What are the symptoms of Crigler-Najjar syndrome?

A

1) (unconjugated hyperbilirubinaemia) → persistent jaundice.
2) kernicterus → bilirubin encephalopathy
3) brain damage

65
Q

What is the treatment for Crigler-Najjar syndrome?

A

Light therapy (10-12 hours a day to reduce bilirubin levels reducing kernicterus risk)

Patient’s survival is dependent on the indefinite continuation of this therapy [INCONVENIENT]

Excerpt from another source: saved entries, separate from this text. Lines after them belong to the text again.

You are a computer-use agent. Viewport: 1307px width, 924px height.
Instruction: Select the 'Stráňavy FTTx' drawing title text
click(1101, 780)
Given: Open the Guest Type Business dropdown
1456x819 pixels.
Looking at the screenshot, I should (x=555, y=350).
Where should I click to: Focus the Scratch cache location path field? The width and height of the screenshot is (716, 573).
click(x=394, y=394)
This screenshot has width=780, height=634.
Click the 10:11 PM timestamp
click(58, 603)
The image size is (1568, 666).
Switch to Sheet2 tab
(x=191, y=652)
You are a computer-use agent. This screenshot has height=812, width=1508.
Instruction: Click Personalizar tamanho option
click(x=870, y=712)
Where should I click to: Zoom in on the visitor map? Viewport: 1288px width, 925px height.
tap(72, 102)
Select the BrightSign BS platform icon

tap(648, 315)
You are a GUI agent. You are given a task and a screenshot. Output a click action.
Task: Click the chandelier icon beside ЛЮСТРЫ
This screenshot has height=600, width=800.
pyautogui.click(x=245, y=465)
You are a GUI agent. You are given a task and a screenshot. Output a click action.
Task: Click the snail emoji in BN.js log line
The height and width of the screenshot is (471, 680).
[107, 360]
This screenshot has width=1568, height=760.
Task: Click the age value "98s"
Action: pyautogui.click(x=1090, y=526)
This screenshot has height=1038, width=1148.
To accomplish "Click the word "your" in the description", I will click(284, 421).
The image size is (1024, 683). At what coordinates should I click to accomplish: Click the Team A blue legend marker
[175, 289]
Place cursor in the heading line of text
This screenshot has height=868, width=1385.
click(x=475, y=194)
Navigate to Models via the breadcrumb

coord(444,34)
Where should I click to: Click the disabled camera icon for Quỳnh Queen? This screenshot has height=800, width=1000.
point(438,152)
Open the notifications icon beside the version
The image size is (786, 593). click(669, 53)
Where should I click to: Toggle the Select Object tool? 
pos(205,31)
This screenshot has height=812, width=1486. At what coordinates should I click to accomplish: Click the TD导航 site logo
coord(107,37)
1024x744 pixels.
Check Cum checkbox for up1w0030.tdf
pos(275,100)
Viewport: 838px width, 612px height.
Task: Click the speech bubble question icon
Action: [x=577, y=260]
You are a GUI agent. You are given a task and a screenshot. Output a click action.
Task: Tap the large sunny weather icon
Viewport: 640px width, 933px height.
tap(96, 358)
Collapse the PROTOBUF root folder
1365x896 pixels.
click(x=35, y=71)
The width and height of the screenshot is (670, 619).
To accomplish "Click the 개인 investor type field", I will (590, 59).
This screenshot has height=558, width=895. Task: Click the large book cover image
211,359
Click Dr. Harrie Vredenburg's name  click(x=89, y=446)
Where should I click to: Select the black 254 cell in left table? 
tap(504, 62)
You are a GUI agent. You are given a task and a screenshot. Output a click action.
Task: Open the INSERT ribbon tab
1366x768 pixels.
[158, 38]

ii. Effective in children but efficacy reduces due to↑ thickness of skin and body surface/weight ratio
iii. Liver transplantation is efficacious, but limited donors + life-long immune suppressio

66
Q

Why does light therapy help individuals with Crigler-Najjar syndrome?

A

Blue fluorescent tubes are optimum for converting free bilirubin to a more soluble isomer that can be excreted unconjugated in bile

The Z,Z isomer flips to E,Z and E, E-isomers and bilirubin becomes more soluble and is excreted by the kidney

67
Q

What are the components of Bile?

A

1) Water (Mostly)
2) Bile pigments (breakdown products of Hb; in bile, this is mostly bilirubin diglucuronides)
3) Bile salts → detergents/emulsifiers, amphipathic.
4) Lecitihin→Fatty acids,
5) Cholesterol.

68
Q

How much bile is produced bet pay?

A

About 1L

69
Q

Where is bile reasbsorbed?

What percentage/

A

Terminal ileum

95%

70
Q

How concentrated is the bile from the the gall bladder?

A

5x

71
Q

What happens to bilirubin once it enters into the gut?

A

Excreted in the bile into the duodenum

Conjugated bilirubin is acted on by bacterial proteases;

Bacterial proteases cleave off the 2 glucuronic acid molecules →deconjugates bilirubin.

Bilirubin converted to → urobilinogen → stercobilin and urobilin.

72
Q

What is the fate of stercobilin?

A

It is excreted in the feces and give it the brown colour

73
Q

What happens to urobilinogen?

A

90% is excreted in the feces

10% is reabsorbed
Portal vein
Heaptocytes

9% - exits via cMOAT into the bile again

1% enters into the blood and is eventually excreted by the kidneys

74
Q

What is urobilinogen oxidised to? What is the result?

A

It is oxidised to urobilin

Urobilin is yellow hence yellow pee

75
Q

What do increased levels of urobilinogen in the urine indicate?

A

Increased RBC breakdown, heamtoma, poisionging and liver cirrhosis

76
Q

What do low levels of urobilinogen in the urine indicate?

A

Low levels indicate a blockage in bile ducts and bile production failure.
Could be due to a gallstone

77
Q

What is kernicterus?

A

Bilirubin is neurotoxic at high levels and thus can cause encephalopathy (kernicterus)

78
Q

What is the enterohepatic urobilinogen cycle?

A

Urobilinogen is a colourless product of bilirubin reduction. It is formed in the intestines by bacterial action. Some urobilinogen is reabsorbed from the gut and excreted by the kidney. This constitutes the normal “enterohepatic urobilinogen cycle”.